# INSTRUCTIONS FOR THE TASK
All entries, exactly as written, should be output again.

*** Block opens ***

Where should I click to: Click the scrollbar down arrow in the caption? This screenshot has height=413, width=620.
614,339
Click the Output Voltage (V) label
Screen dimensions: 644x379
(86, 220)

*** Block closes ***

# TASK OUTPUT
Where should I click to: Click the scrollbar down arrow in the caption? This screenshot has height=413, width=620.
614,339
Click the Output Voltage (V) label
Screen dimensions: 644x379
(86, 220)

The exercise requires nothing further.